Dataset excerpts
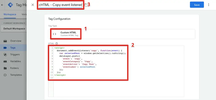Screen dimensions: 216x100
Task: Open the three-dot more options menu
Action: click(x=208, y=5)
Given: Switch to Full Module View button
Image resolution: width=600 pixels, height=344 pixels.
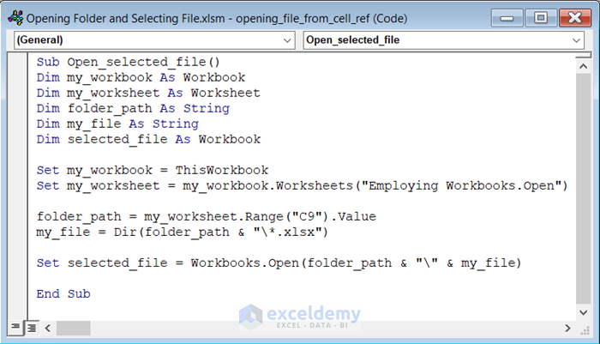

WHAT TO DO –
What the answer needs is every line from the one containing "Given: Switch to Full Module View button" through the final line of the data above, copied exactly, without pictures.

FINISHED TASK –
Given: Switch to Full Module View button
Image resolution: width=600 pixels, height=344 pixels.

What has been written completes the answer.